For many Web users, widgets are a form of self-expression. William Tinkler, a 23-year-old soon-to-be University of South Carolina law student, spends a couple of hours a week on Facebook. His page boasts five widgets in all, and his friends are alerted each time he puts up a new one. One shows the jackets of books he is reading, another tells friends who visit his page what movies he plans to rent from online movie store Netflix. (Next on Tinkler’s list: The Science of Sleep.) He also has a world map featuring the places he has visited highlighted in blue. There’s a politics meter on his site displaying where he stands on the conservative-liberal spectrum and a space where friends can convey their feelings about him with goofy gestures such as a virtual “high five.” “I consider it another way of showing your personality,” says Tinkler. It doesn’t bother him that the movie widget includes a plug urging visitors to sign up for a free Netflix trial.

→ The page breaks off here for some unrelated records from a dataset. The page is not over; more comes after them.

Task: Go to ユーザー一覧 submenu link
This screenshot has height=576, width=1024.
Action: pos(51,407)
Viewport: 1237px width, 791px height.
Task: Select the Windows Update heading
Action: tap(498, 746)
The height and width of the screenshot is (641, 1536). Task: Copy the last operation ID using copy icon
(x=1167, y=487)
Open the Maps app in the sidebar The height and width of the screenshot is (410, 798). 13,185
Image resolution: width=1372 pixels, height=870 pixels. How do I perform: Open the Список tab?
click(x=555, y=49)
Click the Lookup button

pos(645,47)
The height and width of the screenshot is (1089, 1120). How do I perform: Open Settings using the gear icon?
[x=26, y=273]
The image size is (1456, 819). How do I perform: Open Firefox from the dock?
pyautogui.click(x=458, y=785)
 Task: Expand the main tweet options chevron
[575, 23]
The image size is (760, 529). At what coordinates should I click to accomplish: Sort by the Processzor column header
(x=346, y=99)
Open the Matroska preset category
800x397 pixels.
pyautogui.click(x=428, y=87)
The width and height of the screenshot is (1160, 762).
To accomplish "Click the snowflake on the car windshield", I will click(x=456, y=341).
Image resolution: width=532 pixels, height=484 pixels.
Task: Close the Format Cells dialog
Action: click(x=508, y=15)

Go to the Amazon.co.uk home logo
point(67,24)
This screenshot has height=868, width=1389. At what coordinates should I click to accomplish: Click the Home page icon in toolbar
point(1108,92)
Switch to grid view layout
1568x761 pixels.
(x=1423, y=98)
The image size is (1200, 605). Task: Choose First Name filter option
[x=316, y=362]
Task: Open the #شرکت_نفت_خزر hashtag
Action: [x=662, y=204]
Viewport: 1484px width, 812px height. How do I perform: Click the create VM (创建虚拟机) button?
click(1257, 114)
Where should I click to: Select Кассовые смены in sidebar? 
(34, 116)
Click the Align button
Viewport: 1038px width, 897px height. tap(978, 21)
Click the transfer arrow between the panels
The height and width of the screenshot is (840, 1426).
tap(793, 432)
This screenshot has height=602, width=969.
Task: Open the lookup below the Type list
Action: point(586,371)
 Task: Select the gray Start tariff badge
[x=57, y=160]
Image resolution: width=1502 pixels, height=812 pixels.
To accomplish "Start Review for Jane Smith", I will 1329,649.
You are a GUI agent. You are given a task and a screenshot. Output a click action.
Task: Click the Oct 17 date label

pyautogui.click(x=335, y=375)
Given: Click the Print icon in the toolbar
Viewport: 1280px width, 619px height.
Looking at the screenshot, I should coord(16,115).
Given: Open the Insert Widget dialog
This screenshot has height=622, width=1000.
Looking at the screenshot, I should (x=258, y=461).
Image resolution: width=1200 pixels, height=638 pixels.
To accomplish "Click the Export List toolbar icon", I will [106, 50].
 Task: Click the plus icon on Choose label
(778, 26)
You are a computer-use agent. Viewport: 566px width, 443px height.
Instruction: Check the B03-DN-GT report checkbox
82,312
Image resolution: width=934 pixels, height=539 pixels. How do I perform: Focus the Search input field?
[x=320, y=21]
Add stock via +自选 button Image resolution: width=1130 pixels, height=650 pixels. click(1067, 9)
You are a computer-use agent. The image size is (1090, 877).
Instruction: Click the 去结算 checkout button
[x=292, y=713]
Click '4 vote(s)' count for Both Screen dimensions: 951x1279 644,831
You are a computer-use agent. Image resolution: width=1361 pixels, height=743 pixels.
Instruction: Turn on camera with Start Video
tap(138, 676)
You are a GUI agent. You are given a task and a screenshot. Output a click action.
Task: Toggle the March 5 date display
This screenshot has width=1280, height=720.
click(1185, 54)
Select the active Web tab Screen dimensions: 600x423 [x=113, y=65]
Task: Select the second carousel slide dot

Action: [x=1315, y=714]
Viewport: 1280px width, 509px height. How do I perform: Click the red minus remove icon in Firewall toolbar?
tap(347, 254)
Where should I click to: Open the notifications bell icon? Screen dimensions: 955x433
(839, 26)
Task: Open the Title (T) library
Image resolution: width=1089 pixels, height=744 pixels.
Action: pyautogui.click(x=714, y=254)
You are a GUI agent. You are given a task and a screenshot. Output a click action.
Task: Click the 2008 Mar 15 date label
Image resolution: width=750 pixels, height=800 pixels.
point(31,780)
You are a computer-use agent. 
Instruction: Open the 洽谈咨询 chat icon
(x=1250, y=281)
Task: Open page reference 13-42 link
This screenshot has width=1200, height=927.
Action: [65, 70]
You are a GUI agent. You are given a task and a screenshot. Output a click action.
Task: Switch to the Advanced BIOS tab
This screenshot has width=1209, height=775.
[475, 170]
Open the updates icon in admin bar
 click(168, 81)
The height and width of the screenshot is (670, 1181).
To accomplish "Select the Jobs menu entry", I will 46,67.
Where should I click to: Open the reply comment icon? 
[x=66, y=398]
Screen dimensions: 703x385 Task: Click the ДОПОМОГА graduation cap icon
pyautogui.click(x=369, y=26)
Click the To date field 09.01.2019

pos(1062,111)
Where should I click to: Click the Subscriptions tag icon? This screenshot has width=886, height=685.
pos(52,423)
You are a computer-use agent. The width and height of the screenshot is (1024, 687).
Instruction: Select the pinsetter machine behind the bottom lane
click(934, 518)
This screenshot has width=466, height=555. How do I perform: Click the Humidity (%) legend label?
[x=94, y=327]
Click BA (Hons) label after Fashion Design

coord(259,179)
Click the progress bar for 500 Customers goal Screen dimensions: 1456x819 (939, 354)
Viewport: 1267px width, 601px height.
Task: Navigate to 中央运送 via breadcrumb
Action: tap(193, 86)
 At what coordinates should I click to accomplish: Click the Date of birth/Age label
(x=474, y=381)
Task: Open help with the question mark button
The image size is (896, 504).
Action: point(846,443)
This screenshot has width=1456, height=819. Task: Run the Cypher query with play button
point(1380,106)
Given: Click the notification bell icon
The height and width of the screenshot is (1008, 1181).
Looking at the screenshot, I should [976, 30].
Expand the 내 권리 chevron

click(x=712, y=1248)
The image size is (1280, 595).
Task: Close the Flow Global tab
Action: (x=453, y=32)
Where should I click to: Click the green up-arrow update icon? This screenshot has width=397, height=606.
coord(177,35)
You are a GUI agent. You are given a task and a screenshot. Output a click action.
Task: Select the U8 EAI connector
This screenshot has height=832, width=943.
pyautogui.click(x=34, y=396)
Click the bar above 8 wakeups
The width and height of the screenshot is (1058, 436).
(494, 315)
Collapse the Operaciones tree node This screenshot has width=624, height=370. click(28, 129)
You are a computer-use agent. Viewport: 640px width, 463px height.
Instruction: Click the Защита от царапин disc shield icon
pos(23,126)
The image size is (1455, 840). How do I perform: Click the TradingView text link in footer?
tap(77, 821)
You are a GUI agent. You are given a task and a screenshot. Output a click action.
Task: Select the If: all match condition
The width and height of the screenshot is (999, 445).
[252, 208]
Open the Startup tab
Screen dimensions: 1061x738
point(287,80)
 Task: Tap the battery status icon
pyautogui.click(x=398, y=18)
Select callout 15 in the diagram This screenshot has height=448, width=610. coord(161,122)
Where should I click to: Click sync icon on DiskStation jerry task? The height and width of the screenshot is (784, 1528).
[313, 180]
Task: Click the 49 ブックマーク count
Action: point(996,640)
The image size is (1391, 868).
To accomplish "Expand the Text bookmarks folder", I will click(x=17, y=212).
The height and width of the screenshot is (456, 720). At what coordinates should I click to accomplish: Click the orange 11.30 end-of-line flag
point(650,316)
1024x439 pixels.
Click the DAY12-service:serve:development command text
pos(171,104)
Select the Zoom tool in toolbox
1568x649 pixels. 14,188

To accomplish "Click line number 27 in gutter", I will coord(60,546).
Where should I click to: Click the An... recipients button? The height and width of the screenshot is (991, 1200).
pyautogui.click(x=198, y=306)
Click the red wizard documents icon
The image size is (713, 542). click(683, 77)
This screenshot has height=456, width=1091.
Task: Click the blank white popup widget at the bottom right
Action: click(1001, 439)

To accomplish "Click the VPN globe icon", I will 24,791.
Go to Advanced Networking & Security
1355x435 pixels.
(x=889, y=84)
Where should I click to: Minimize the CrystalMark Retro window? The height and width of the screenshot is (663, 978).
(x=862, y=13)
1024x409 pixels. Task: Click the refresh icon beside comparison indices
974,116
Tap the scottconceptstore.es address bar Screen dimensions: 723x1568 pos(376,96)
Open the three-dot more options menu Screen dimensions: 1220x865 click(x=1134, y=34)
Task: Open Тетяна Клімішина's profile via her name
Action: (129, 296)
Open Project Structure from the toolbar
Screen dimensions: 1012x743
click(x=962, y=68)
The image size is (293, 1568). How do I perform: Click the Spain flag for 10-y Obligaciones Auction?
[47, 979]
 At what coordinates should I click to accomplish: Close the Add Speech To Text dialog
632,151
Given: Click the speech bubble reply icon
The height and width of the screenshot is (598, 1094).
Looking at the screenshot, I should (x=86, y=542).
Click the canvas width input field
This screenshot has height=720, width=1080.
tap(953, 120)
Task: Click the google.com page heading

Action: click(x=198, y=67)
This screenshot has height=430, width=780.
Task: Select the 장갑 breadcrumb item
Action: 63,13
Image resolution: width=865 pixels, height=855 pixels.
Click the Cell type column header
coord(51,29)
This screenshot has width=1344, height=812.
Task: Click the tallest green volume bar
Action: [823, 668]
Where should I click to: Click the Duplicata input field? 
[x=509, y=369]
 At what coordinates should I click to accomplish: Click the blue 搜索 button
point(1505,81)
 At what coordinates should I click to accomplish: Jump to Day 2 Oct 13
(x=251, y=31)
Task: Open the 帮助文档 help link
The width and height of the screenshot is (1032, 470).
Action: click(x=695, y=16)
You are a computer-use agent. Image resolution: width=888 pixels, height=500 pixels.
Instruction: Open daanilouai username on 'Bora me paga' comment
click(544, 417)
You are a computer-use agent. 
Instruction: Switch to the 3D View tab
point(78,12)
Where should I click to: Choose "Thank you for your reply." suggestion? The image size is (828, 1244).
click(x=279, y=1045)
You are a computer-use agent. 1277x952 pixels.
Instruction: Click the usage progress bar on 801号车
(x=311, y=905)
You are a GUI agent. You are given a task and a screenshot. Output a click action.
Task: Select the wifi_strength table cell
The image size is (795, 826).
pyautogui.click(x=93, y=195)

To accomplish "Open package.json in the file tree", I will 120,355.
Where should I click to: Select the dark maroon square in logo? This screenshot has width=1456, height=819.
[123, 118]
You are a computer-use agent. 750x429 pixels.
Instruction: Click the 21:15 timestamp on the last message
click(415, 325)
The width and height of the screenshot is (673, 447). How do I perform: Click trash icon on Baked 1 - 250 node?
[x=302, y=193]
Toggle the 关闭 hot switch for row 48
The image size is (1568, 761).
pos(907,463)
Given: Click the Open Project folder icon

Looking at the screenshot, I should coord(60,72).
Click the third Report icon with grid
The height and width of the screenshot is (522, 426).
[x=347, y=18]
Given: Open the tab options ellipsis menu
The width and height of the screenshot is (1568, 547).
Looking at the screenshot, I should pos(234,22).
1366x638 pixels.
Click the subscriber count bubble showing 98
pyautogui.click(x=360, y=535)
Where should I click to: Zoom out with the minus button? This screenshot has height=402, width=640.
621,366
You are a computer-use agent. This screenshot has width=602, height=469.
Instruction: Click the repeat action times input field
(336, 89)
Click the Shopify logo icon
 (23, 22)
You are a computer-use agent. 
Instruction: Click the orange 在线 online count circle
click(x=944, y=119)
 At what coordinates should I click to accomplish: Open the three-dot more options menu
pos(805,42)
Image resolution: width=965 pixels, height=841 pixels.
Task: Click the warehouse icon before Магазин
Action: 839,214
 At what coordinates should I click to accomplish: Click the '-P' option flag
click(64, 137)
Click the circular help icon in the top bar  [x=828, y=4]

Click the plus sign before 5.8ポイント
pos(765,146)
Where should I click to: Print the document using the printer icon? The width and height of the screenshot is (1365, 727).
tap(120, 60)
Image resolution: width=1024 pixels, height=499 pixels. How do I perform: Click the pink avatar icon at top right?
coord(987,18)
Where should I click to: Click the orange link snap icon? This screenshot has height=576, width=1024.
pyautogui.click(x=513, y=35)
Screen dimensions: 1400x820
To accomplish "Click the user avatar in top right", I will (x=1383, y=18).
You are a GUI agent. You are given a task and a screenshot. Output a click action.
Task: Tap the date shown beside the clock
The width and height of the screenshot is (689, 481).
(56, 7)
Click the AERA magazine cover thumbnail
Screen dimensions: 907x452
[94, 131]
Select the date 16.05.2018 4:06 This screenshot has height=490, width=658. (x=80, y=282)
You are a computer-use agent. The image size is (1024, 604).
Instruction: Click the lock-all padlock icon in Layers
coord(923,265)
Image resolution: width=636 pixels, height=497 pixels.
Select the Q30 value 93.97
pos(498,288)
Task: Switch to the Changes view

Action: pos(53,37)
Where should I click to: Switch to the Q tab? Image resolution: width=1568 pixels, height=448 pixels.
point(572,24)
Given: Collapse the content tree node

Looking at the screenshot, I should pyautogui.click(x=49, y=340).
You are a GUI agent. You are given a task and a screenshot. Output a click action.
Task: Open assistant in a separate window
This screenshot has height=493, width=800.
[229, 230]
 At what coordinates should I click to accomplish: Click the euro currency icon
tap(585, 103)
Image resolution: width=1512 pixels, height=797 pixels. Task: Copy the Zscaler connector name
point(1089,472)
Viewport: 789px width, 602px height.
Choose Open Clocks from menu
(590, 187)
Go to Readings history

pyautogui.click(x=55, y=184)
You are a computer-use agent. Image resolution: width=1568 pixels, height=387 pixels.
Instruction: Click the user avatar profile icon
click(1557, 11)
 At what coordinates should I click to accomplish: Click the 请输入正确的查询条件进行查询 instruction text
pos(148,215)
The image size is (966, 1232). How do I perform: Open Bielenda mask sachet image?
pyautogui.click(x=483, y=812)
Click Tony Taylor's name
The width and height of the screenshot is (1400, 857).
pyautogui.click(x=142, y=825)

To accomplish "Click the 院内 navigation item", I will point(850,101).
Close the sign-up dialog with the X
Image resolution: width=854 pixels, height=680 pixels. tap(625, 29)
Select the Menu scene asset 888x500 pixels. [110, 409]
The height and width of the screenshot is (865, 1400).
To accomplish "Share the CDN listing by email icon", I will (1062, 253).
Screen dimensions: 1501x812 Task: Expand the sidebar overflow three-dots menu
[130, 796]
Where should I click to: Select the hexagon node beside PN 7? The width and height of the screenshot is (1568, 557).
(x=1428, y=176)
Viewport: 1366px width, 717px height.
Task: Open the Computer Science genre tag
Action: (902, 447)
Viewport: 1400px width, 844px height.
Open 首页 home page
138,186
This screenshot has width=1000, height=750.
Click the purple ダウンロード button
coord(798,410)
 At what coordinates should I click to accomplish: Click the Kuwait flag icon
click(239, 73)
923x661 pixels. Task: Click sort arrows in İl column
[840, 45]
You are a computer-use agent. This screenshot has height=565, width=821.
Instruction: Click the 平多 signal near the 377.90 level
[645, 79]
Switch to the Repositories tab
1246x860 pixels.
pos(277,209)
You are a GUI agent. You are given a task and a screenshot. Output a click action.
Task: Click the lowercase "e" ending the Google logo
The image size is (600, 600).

At software companies, Facebook’s shift was greeted as though it were a starting pistol in a 100-yard dash. Hadi Partovi, the co-founder and president of iLike Inc., launched his development team on three weeks of 20-hour days to crank out a Facebook version of iLike’s program, which lets people share their favorite musicians and songs with one another. Now, when Facebook friends say they are going to a concert, the iLike program automatically notifies you. Then it suggests other artists that your friends like. Click on a “who’s going” link, and it brings up a page with names and photos of the 345 people planning to attend the show. The company also got an entirely separate area on the Facebook site on which to sell ads, albums, or concert tickets.

The results have been startling. It took iLike six months to sign up its first million users for the program that ran off the company’s own Web site; iLike signed up another million in its first week on Facebook. The company, which has offices in San Francisco and Seattle, had to borrow two truckloads of computer servers to handle the stampede. Now iLike is the third most popular application on the site, with more than 4 million users. And it is selling ads and taking commissions from the sale of concert tickets and new releases. “We are already making more money from Facebook than our own Web site,” says Hadi’s twin brother Ali, iLike’s CEO.

Facebook founder and CEO Mark Zuckerberg, 23, is taken aback by the response to his new platform. “We thought it would take a little longer to ramp up,” he says. Wearing his shorts and sandals at Facebook headquarters in downtown Palo Alto, Calif., Zuckerberg says that more than half of Facebook’s 28 million members have installed at least one application. He muses that Facebook has the potential to become a sort of operating system, helping communities add more and more complex services, much as Microsoft Corp.’s (MSFT ) Windows is a platform that millions of developers write programs for. Then Zuckerberg catches himself and says that metaphor might be a bit much. “It’s still early” in the game, he admits, and it’s hard to tell how far the application movement can go.

Even MySpace is feeling the heat. Ever since Rupert Murdoch’s News Corp. (NWS ) bought it in 2005, the site has been looking for ways to make money off its 70 million members. That has led to some run-ins. This spring, MySpace temporarily blocked access to one widget by Photobucket Inc. because it violated the company’s prohibition against advertising on the site. Now MySpace says it’s developing a pilot program to allow a handful of developers to integrate with its platform. But it won’t open up to all; its executives say they’re concerned about security and spam. “We want to open up to the best and most important applications,” says MySpace CEO Chris DeWolfe. “Depending on how that goes, we’ll open it up further.”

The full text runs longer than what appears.